_SUPPLIED DATA_
☆ ☆ ☆
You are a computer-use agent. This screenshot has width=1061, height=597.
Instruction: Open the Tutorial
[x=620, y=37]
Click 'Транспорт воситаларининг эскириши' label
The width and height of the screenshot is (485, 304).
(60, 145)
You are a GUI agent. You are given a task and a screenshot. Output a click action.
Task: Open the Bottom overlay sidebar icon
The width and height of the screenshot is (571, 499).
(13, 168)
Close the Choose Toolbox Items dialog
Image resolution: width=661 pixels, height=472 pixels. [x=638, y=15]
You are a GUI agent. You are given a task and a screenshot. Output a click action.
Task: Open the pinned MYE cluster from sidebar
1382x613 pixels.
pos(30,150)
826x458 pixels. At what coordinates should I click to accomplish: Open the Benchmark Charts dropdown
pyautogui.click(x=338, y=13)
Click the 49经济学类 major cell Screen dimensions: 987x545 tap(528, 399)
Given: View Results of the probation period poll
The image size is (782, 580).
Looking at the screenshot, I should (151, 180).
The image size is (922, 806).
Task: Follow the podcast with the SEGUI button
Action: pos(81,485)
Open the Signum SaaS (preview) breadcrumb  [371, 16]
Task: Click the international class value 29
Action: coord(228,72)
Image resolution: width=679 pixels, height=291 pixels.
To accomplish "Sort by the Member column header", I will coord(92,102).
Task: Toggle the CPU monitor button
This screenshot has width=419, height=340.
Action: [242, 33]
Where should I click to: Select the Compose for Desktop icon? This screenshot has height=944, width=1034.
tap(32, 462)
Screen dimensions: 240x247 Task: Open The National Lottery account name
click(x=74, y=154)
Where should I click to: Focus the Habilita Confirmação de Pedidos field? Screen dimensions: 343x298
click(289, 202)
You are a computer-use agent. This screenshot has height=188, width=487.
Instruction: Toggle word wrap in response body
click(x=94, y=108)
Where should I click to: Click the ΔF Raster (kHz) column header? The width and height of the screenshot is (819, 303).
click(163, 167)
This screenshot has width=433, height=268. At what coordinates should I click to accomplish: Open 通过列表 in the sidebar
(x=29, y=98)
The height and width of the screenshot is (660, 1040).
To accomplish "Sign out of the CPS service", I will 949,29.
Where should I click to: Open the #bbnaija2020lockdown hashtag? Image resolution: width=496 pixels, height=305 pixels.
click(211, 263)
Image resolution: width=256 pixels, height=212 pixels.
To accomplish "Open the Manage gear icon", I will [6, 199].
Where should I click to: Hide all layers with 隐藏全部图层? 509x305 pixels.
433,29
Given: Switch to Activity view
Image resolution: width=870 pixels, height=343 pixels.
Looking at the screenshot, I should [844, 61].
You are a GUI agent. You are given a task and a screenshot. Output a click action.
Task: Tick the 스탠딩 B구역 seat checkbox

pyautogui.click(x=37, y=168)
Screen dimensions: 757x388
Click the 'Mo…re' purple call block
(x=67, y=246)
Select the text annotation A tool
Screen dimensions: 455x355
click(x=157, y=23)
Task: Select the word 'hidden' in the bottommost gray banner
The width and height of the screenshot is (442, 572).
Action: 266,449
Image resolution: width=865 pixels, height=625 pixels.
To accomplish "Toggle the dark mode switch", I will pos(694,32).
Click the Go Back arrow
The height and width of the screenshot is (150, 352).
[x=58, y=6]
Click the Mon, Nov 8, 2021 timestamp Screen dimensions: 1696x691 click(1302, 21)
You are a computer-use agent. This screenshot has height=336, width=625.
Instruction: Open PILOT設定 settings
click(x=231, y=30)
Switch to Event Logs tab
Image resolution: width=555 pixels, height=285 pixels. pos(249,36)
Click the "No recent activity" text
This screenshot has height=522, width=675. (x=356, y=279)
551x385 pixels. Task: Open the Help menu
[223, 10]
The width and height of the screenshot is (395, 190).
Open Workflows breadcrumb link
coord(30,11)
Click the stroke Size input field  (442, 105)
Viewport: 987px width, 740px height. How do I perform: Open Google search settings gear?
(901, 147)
☆ ☆ ☆
_THE PROBLEM_
Print the whole listing exactly as it is.

_REPLY TO THE TASK_
You are a computer-use agent. This screenshot has width=1061, height=597.
Instruction: Open the Tutorial
[x=620, y=37]
Click 'Транспорт воситаларининг эскириши' label
The width and height of the screenshot is (485, 304).
(60, 145)
You are a GUI agent. You are given a task and a screenshot. Output a click action.
Task: Open the Bottom overlay sidebar icon
The width and height of the screenshot is (571, 499).
(13, 168)
Close the Choose Toolbox Items dialog
Image resolution: width=661 pixels, height=472 pixels. [x=638, y=15]
You are a GUI agent. You are given a task and a screenshot. Output a click action.
Task: Open the pinned MYE cluster from sidebar
1382x613 pixels.
pos(30,150)
826x458 pixels. At what coordinates should I click to accomplish: Open the Benchmark Charts dropdown
pyautogui.click(x=338, y=13)
Click the 49经济学类 major cell Screen dimensions: 987x545 tap(528, 399)
Given: View Results of the probation period poll
The image size is (782, 580).
Looking at the screenshot, I should (151, 180).
The image size is (922, 806).
Task: Follow the podcast with the SEGUI button
Action: pos(81,485)
Open the Signum SaaS (preview) breadcrumb  [371, 16]
Task: Click the international class value 29
Action: coord(228,72)
Image resolution: width=679 pixels, height=291 pixels.
To accomplish "Sort by the Member column header", I will coord(92,102).
Task: Toggle the CPU monitor button
This screenshot has width=419, height=340.
Action: [242, 33]
Where should I click to: Select the Compose for Desktop icon? This screenshot has height=944, width=1034.
tap(32, 462)
Screen dimensions: 240x247 Task: Open The National Lottery account name
click(x=74, y=154)
Where should I click to: Focus the Habilita Confirmação de Pedidos field? Screen dimensions: 343x298
click(289, 202)
You are a computer-use agent. This screenshot has height=188, width=487.
Instruction: Toggle word wrap in response body
click(x=94, y=108)
Where should I click to: Click the ΔF Raster (kHz) column header? The width and height of the screenshot is (819, 303).
click(163, 167)
This screenshot has width=433, height=268. At what coordinates should I click to accomplish: Open 通过列表 in the sidebar
(x=29, y=98)
The height and width of the screenshot is (660, 1040).
To accomplish "Sign out of the CPS service", I will 949,29.
Where should I click to: Open the #bbnaija2020lockdown hashtag? Image resolution: width=496 pixels, height=305 pixels.
click(211, 263)
Image resolution: width=256 pixels, height=212 pixels.
To accomplish "Open the Manage gear icon", I will [6, 199].
Where should I click to: Hide all layers with 隐藏全部图层? 509x305 pixels.
433,29
Given: Switch to Activity view
Image resolution: width=870 pixels, height=343 pixels.
Looking at the screenshot, I should [844, 61].
You are a GUI agent. You are given a task and a screenshot. Output a click action.
Task: Tick the 스탠딩 B구역 seat checkbox

pyautogui.click(x=37, y=168)
Screen dimensions: 757x388
Click the 'Mo…re' purple call block
(x=67, y=246)
Select the text annotation A tool
Screen dimensions: 455x355
click(x=157, y=23)
Task: Select the word 'hidden' in the bottommost gray banner
The width and height of the screenshot is (442, 572).
Action: 266,449
Image resolution: width=865 pixels, height=625 pixels.
To accomplish "Toggle the dark mode switch", I will pos(694,32).
Click the Go Back arrow
The height and width of the screenshot is (150, 352).
[x=58, y=6]
Click the Mon, Nov 8, 2021 timestamp Screen dimensions: 1696x691 click(1302, 21)
You are a computer-use agent. This screenshot has height=336, width=625.
Instruction: Open PILOT設定 settings
click(x=231, y=30)
Switch to Event Logs tab
Image resolution: width=555 pixels, height=285 pixels. pos(249,36)
Click the "No recent activity" text
This screenshot has height=522, width=675. (x=356, y=279)
551x385 pixels. Task: Open the Help menu
[223, 10]
The width and height of the screenshot is (395, 190).
Open Workflows breadcrumb link
coord(30,11)
Click the stroke Size input field  (442, 105)
Viewport: 987px width, 740px height. How do I perform: Open Google search settings gear?
(901, 147)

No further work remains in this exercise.